Kelemahan-kelemahan Industri Manufaktur Indonesia (Studi UNIDO, 2000)
• I. Kelemahan-kelemahan Struktural
• II. Kelemahan-kelemahan organisasi
I. Kelemahan-kelemahan Struktural
1. BASIS EKSPOR DAN PASAR YANG SEMPIT
• Tergantung 4 produk: kayu lapis, pakaian jadi, tekstil, dan alas kaki dengan pangsa 50%. Sepuluh (10) produk menguasai 80% total ekspor.
• Pasar terbatas kepada negara-negara yang menerapkan kuota (the Multi-fibre Agreement, MFA) seperti USA, EC, Kanada, Norway, dan Turkey.

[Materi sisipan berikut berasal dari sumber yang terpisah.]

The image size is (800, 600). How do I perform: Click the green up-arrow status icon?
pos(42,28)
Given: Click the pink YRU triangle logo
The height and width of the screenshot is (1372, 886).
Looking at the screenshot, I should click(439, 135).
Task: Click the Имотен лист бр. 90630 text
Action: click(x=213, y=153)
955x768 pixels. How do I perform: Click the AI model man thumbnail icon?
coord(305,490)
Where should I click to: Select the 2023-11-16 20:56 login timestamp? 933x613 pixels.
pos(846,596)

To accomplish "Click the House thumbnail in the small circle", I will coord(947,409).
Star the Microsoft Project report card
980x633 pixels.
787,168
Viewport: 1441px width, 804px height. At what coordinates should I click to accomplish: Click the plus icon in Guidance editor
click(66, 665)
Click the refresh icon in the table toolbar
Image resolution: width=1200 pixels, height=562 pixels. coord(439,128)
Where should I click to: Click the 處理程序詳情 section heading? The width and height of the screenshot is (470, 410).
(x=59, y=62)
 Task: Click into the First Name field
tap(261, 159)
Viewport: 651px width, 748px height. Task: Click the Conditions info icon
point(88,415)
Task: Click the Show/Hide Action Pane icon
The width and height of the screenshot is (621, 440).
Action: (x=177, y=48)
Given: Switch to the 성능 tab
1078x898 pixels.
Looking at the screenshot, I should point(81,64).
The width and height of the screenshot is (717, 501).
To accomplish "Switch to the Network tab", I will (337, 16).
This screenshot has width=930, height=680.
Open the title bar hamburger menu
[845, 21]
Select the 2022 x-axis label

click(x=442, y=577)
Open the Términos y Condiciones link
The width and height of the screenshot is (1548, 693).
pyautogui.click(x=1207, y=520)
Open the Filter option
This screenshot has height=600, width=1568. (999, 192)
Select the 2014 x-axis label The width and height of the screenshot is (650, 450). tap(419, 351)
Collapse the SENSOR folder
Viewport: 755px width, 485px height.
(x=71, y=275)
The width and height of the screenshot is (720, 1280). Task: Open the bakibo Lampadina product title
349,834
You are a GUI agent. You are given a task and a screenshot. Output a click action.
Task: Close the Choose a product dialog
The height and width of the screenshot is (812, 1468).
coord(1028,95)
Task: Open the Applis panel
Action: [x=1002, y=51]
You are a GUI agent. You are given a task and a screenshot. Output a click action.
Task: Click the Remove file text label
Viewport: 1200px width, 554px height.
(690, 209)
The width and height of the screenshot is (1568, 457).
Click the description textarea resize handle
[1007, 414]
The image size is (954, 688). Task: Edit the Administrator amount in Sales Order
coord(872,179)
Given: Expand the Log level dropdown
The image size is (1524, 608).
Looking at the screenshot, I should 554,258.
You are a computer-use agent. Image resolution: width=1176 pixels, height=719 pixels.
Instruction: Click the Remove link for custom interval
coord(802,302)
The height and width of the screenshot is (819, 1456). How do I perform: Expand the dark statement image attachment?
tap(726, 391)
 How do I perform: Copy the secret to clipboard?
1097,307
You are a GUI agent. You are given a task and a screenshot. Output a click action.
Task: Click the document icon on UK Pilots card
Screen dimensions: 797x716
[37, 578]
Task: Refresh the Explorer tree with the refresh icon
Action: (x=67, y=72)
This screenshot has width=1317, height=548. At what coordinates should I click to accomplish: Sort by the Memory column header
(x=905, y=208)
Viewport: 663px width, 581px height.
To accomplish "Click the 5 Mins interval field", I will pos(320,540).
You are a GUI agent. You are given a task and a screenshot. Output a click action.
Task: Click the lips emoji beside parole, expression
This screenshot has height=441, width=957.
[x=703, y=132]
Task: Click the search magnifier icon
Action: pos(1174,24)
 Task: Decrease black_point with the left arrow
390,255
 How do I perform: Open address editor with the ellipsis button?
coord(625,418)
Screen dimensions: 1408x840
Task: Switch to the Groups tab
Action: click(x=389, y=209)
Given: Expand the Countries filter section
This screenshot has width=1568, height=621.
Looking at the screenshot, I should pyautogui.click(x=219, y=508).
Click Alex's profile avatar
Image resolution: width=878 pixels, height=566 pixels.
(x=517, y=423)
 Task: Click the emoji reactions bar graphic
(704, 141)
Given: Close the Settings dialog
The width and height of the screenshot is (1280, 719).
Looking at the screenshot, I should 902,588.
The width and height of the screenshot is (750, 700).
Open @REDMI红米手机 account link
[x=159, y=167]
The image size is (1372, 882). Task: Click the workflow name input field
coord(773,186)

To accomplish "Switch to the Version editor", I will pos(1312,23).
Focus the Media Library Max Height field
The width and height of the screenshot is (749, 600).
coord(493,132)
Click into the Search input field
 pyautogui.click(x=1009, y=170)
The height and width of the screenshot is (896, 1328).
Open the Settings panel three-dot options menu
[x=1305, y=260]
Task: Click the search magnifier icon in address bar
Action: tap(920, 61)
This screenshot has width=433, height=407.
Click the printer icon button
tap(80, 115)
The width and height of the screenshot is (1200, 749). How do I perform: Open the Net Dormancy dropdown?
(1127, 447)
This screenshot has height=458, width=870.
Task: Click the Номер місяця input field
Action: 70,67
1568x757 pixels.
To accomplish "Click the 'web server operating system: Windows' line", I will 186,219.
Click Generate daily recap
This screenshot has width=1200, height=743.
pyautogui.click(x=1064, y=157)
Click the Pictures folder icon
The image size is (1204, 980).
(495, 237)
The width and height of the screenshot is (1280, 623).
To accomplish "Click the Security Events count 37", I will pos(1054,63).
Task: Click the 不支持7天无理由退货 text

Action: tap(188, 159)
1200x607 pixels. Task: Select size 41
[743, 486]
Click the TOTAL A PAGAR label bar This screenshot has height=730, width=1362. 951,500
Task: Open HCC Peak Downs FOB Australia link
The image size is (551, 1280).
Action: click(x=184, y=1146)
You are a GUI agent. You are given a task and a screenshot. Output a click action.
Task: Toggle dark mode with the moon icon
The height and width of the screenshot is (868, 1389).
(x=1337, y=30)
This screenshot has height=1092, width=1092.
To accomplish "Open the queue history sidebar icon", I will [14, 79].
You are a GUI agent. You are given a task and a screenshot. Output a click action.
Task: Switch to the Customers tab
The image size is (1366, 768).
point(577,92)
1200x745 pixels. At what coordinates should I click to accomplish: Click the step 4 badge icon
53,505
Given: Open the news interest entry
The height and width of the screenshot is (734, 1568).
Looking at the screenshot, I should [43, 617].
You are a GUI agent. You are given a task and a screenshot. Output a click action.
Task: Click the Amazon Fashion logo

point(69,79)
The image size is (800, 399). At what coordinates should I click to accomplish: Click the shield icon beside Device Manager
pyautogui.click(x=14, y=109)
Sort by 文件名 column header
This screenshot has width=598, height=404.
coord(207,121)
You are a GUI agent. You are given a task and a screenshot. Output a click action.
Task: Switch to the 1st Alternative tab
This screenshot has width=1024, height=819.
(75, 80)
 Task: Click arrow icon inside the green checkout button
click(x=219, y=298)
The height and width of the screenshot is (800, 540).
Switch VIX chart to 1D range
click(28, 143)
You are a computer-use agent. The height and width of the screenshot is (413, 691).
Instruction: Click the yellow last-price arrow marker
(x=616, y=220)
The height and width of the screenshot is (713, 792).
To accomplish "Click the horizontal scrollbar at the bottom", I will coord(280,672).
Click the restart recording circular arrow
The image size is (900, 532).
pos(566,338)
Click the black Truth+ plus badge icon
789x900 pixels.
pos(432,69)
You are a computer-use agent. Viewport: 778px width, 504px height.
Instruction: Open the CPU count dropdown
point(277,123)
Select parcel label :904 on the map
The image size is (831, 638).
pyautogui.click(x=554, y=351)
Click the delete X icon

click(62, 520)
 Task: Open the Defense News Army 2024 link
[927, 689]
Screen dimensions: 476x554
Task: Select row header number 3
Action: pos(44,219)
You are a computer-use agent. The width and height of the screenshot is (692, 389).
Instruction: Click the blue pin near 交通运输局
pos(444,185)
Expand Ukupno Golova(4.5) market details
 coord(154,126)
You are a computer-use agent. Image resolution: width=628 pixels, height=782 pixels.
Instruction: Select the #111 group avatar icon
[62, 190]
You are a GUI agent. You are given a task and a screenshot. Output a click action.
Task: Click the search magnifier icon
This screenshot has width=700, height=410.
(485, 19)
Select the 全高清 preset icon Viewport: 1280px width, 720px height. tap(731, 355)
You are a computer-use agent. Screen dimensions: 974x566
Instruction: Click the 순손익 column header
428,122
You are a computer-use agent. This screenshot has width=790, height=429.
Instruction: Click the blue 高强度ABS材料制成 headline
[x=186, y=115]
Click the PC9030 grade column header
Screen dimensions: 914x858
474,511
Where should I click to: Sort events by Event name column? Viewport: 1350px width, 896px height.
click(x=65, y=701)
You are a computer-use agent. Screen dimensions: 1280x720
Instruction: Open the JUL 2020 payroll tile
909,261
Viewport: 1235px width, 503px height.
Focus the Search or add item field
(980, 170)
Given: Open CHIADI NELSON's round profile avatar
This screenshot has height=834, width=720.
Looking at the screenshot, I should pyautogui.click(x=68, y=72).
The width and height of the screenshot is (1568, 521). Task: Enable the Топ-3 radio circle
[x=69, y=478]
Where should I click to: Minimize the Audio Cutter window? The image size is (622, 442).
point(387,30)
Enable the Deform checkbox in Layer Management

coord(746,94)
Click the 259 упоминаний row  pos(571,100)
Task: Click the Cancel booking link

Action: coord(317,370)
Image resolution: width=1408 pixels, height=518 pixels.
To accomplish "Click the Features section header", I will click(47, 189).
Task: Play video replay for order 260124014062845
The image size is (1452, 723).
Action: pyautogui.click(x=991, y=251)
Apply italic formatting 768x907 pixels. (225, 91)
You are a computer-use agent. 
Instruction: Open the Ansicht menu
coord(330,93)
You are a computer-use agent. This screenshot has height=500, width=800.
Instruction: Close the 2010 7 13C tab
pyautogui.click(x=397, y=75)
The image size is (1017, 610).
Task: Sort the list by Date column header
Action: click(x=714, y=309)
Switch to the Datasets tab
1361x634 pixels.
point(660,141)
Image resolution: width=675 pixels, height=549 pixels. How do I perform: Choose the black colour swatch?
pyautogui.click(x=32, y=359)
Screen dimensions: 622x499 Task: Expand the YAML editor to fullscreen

Tiga negara menyerap 50% ekspor manufaktur, sementara 50% ekspor pakaian jadi dan tekstil diserap USA.
• Ekspor unggulan padat karya menurun akibat persaingan Cina dan Asia lainnya. Demand produk ekspor Indonesia di negara-negara maju inelastis.
• Faktor eksternal berpengaruh signifikan dalam penurunan daya saing ekspor.
2. KETERGANTUNGAN PADA IMPOR SANGAT TINGGI
• Karena terlalu besar bergantung pada
PMA, industri-industri berteknologi tinggi seperti farmasi, kimia, elektronik, barang-barang konsumsi, alat-alat listrik, dan otomotif, maka industri manufaktur indonesia tidak sebenarnya tapi hanya merupakan penggabungan, pengepakan, dan assembling.
3. Tidak adanya/kurangnya Industri berteknologi
mengengah
• Kontribusi industri-industri berteknologi menengah seperti industri karet dan plastik, semen, logam dasar, dan barang-barang sederhana dari logam terus menurun.. Kontribusi produk-produk padat modal seperti material plastik, pupuk, bubuk kertas dan kertas, besi dan baja turun. Kecendrungan ini berbeda dengan negara-negara lain dengan derajat industrialisasi yang relatif sama.
II. Kelemahan-kelemahan organisasi
1. Industri Kecil dan Menengah masih Underdeveloped
2. Konsentrasi Pasar. Pangsa output (concentration ratio/CR4) oleh 4 perusahaan besar mencapai 75%
3. Lemahnya kapasitas untuk menyerap dan mengembangkan teknologi. Memusatkan lobi dibanding teknologi/daya saing untuk membangun relasi dagang.